In 2008, Americans United for Separation of Church and State brought suit against the South Iron R-1 School District in Missouri for allowing the Gideons to distribute Bibles during class time. In 2009, the 8th U.S. Circuit Court of Appeals in St. Louis upheld a lower court ruling that found the South Iron district's distribution of Bibles to the schoolchildren in their classrooms was unconstitutional.
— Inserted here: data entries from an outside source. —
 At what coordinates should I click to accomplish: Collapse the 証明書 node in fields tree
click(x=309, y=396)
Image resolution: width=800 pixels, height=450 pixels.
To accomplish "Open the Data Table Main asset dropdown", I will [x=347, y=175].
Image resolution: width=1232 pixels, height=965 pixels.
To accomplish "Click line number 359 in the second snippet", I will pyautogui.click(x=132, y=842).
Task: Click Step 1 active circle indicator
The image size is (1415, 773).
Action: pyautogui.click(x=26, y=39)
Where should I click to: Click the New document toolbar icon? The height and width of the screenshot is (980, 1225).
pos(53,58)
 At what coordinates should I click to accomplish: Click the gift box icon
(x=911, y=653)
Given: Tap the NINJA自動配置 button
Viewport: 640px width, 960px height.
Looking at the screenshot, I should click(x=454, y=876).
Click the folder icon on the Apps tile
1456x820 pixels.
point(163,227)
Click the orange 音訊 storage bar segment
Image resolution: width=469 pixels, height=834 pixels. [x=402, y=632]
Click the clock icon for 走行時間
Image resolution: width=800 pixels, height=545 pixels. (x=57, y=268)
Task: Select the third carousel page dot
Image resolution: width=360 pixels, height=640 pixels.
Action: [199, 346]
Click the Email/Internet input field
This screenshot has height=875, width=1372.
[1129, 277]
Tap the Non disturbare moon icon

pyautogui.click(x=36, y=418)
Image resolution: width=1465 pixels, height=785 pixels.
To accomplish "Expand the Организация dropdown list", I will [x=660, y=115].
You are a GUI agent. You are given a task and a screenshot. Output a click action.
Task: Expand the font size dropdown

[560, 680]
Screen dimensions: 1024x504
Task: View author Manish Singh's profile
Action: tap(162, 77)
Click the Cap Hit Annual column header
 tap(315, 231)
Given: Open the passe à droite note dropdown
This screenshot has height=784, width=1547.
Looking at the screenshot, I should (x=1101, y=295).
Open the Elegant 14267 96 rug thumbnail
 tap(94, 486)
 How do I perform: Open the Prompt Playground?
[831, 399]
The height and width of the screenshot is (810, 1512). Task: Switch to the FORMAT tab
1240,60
An "attorney representing the South Iron School District in Annapolis, Mo., said the decision allows a new policy to finally be implemented, one that allows any group to hand out literature at the rural district, including information on how children can obtain Bibles."

The Gideons International continues to contact youth in the United States through The Life Book, coordinating with churches and their youth to distribute copies of the Bible in high schools. The Alliance Defending Freedom, as of 2013, maintains that there are "constitutionally permissible ways in which Gideons Bibles may be distributed," and attorneys Rory Gray and Jeremy Tedesco write that the Alliance Defending Freedom sent letters to 174 school districts in Kentucky stating: "Federal caselaw overwhelmingly supports the decision to grant religious and non-religious community groups an equal opportunity to provide literature to willing students." In early 2014, the "Gideons International again distributed Bibles at a public elementary school in Kentucky."